The confession tears out of him with enough force to leave a mark.
It’s not princely selfishness, arrogance, or even strategy.
Love, in its ugliest, most desperate shape.
For one terrible second, I understand him too well. That understanding blooms like a bruise.
While it doesn’t excuse anything, not remotely, Aelith can be frantic and in love and still dead wrong. Jamie can remain a child who deserves better than to be bartered by frightened adults. Both things can exist at once, and the room is thick with the strain of holding them together.
Across from me, Aelith’s chest rises and falls too fast, the effort pulling at the fresh stitching in his side. Iris makes a vicious sound and shoves him back down onto the table with enough force to remind everyone she may not outrank the prince, but she outranks his right to bleed on her floor.
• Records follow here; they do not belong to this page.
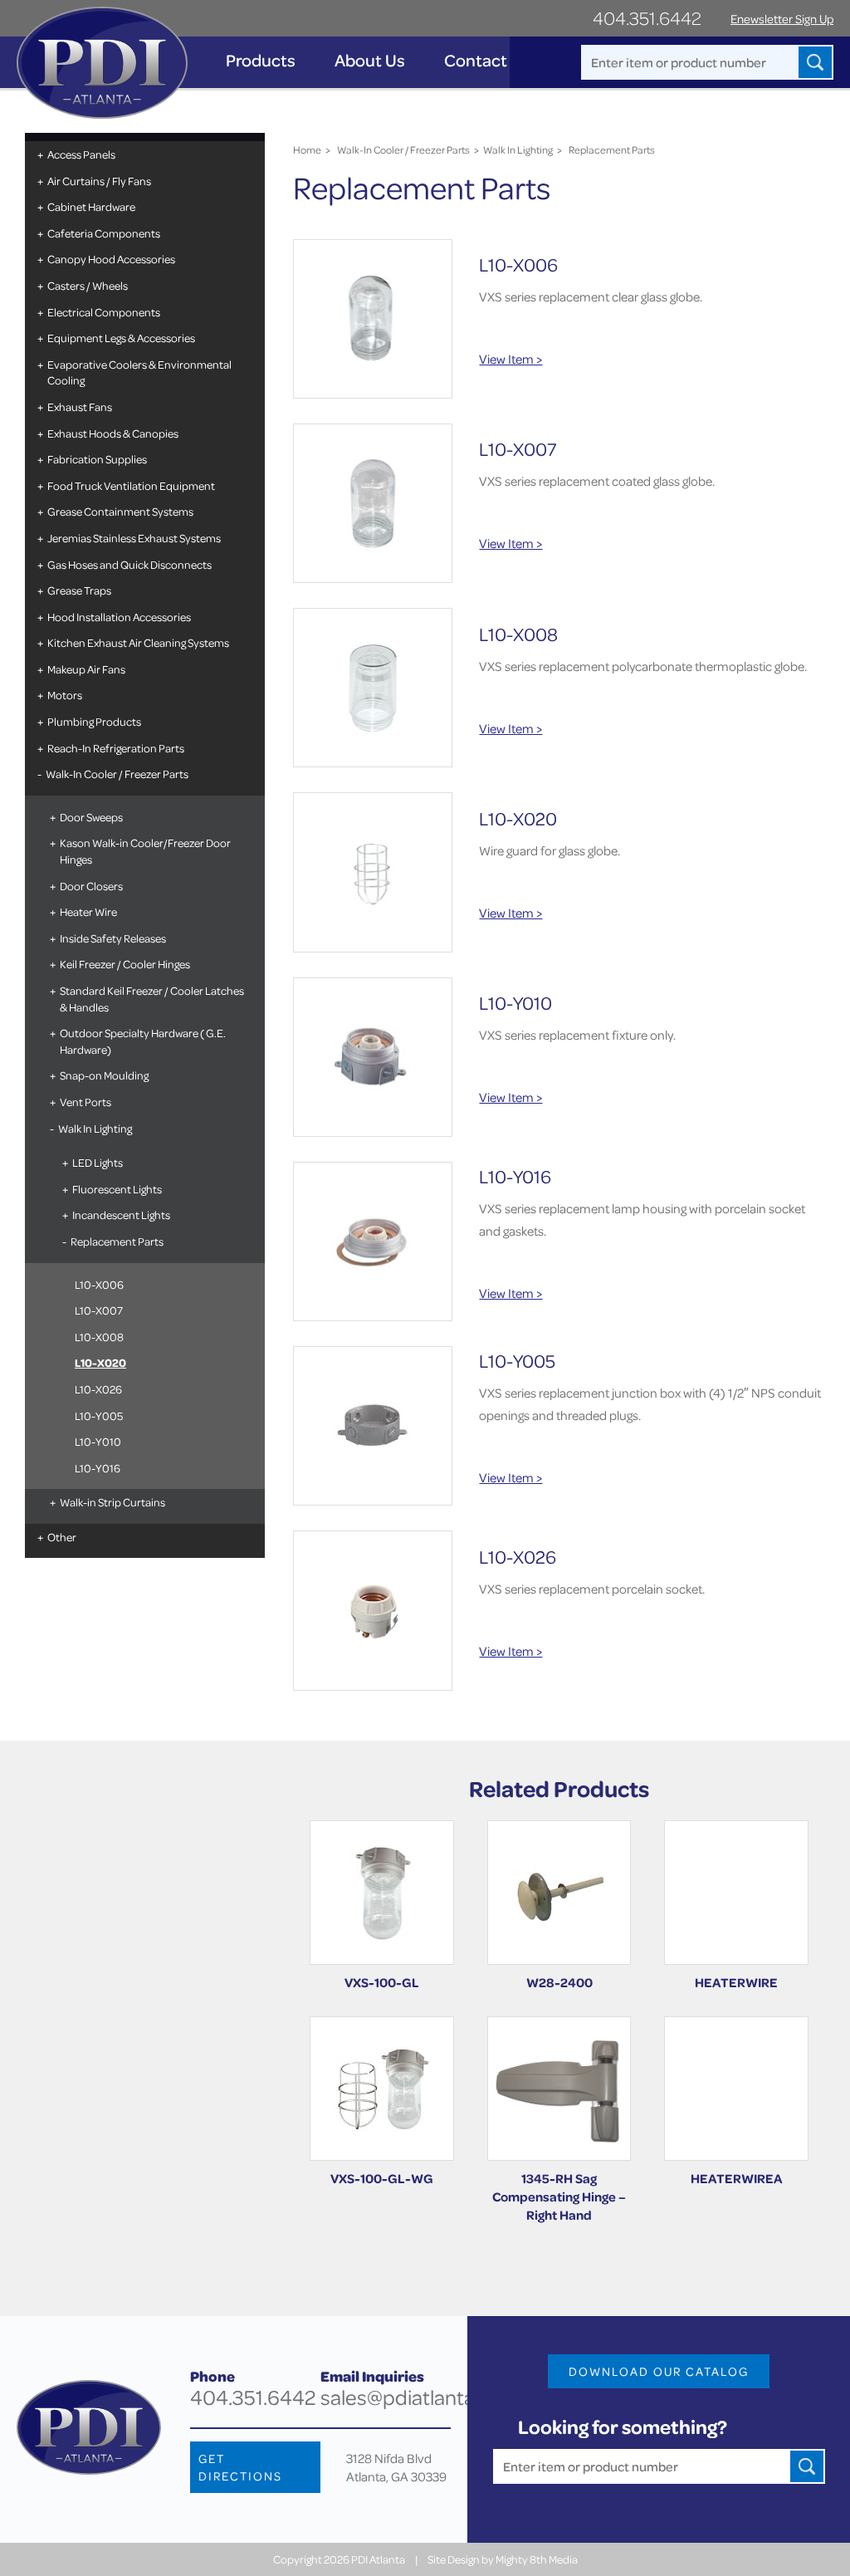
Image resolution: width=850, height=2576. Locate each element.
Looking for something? (622, 2427)
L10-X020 (100, 1362)
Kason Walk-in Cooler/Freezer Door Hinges (145, 851)
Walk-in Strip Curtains (112, 1502)
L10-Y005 (99, 1415)
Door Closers (91, 886)
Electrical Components (103, 312)
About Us (370, 60)
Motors (64, 695)
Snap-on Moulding (104, 1075)
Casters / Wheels (87, 285)
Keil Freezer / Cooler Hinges (125, 964)
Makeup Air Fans (86, 669)
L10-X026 (98, 1389)
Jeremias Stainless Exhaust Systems (134, 538)
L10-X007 (99, 1310)
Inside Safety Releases (113, 938)
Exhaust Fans (79, 406)
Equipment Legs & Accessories (121, 337)
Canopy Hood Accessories (111, 259)
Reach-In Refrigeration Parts (115, 748)
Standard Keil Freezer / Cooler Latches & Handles (152, 998)
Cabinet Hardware (91, 206)
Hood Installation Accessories (119, 616)
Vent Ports (85, 1101)
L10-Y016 (97, 1468)
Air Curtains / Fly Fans (99, 181)
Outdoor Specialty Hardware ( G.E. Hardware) (143, 1041)
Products (261, 60)
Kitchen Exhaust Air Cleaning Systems (138, 642)
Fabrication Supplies (97, 459)
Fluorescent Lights (117, 1189)
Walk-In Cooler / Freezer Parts (117, 773)
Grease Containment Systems (120, 511)
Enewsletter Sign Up (781, 18)
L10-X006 (99, 1284)
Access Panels (81, 154)
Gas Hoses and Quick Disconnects (129, 564)
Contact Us (487, 60)
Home (307, 149)
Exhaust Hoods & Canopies (112, 433)
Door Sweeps (91, 817)
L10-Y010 (98, 1441)
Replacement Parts (117, 1241)
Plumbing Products (94, 721)
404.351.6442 (647, 18)
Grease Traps (79, 590)
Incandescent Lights (121, 1214)
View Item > (510, 359)
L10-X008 (99, 1336)
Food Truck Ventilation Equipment (131, 485)
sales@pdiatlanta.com (420, 2397)
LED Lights (97, 1162)
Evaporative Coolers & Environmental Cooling (139, 372)
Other (61, 1537)
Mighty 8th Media (537, 2559)
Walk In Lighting (95, 1128)
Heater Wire (88, 911)
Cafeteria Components (103, 233)
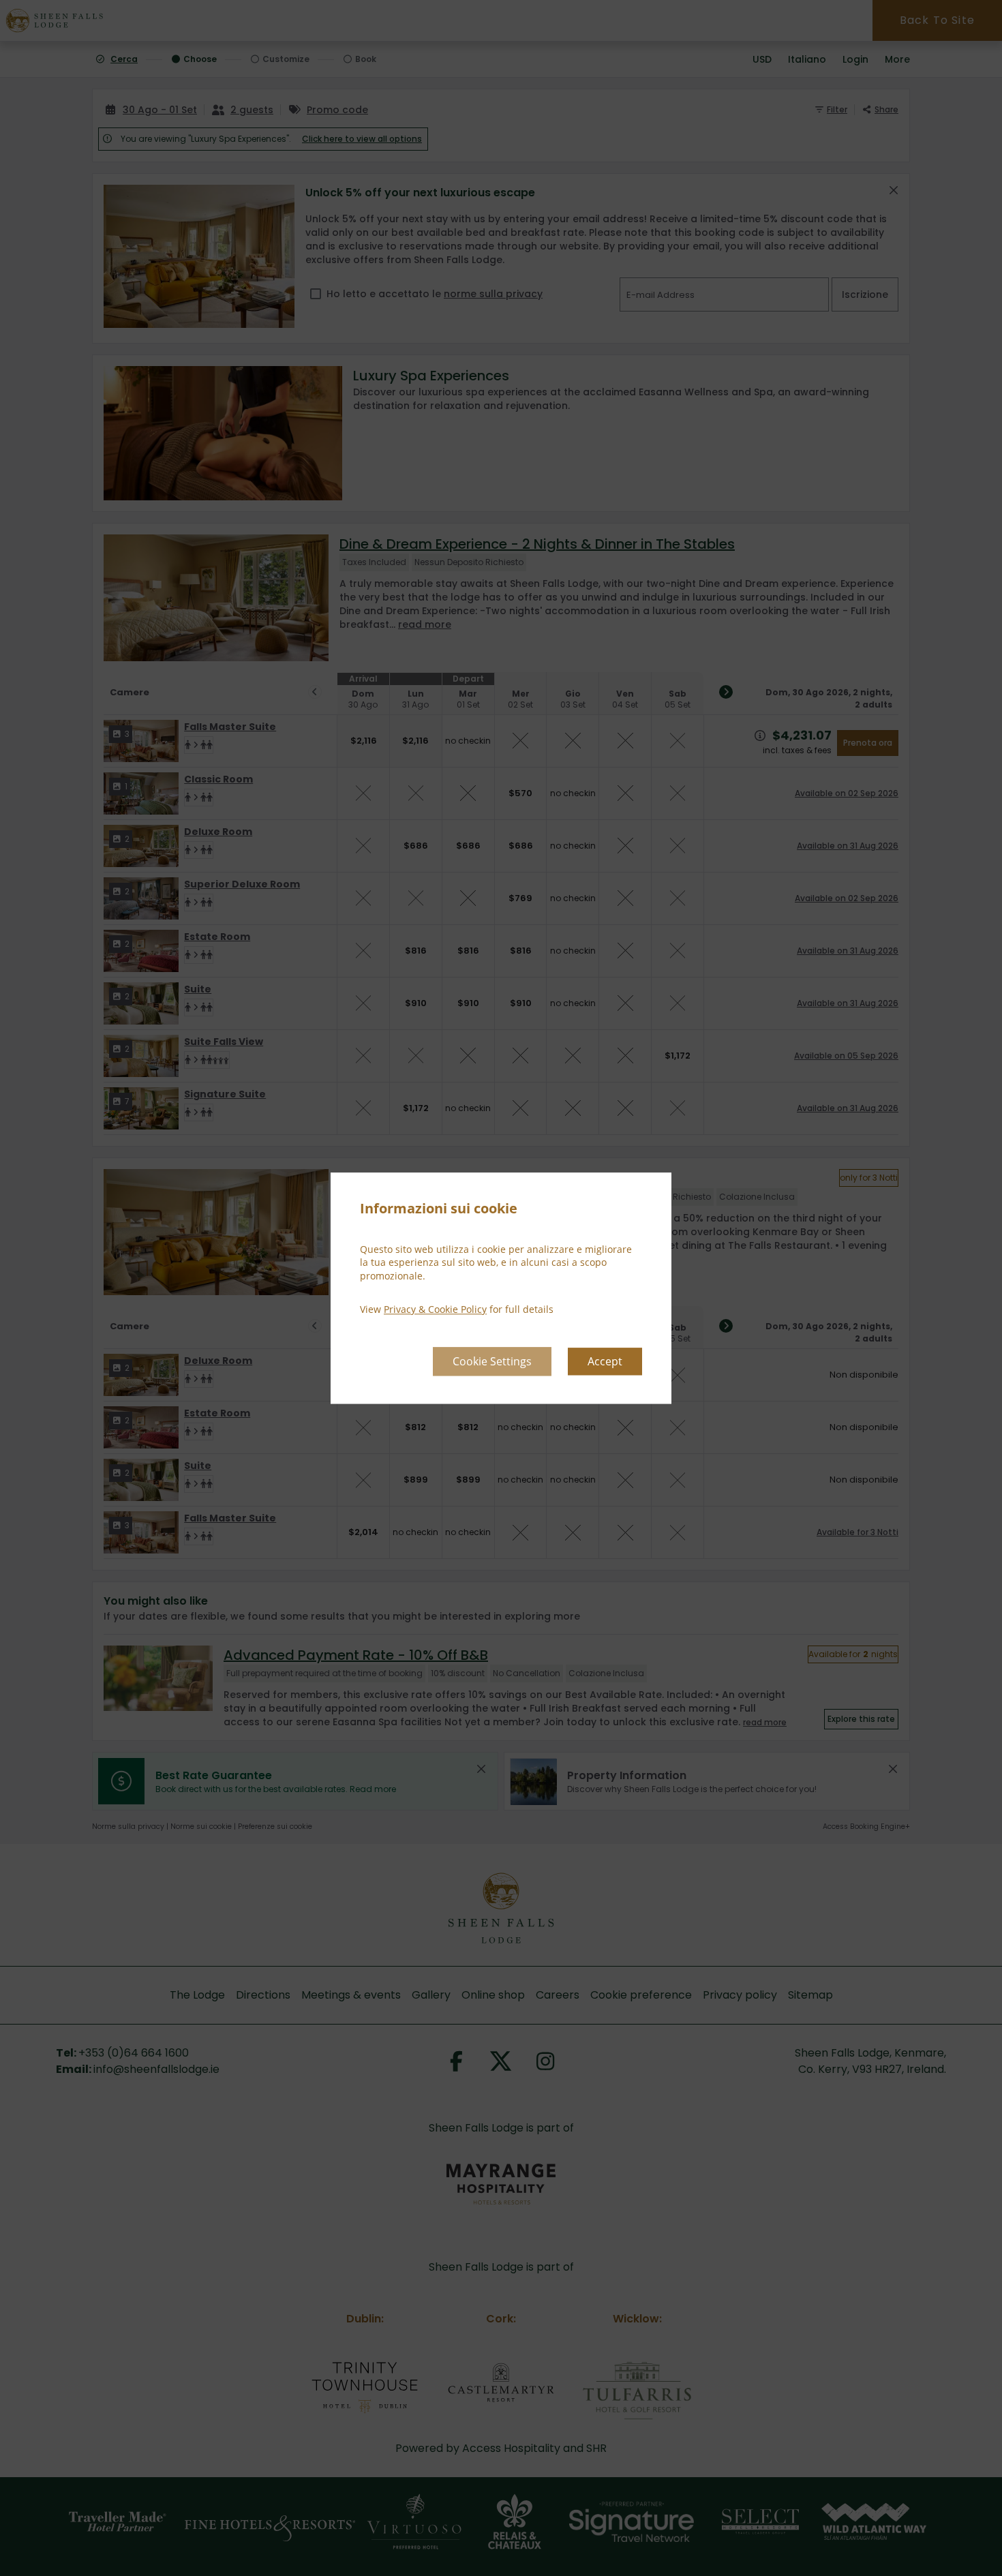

“Lie down,” she snaps. “You can be unhinged horizontally.”
For one heartbeat, absurdity almost cracks the room open.
Almost.
Then Kael steps forward.
Until now, he’s held himself in a kind of rigid stillness that only looks calm from a distance. Up close, every line of him is strained. There are old loyalties in this room, old reflexes, old habits trained into bone. He was Aelith’s guard once. Maybe part of him always will be. Another part belongs elsewhere now, bound up in Sonny and rebellion and choices he made one by one until they became a life.
“Enough,” Kael says.
He doesn’t raise his voice. He doesn’t need to.
Aelith turns his head, all that fury narrowing at once into a single line. “You do not command me.”
“No,” Kael replies. “But I remember the male you were before the palace taught you to mistake possession for love.”
The words hit like a slap. Aelith actually flinches. Not outwardly enough for anyone unfamiliar to notice, maybe, but I see it, and so does Sonny, whose expression shifts from pure outrage to something grimmer.
Kael plants his hands on the edge of the table and leans in just enough to make the distance between them unbearable.
“You do not hand children to monsters,” he says. “You do not offer them up because you are afraid.”
Aelith bares his teeth. “I am beyond afraid.”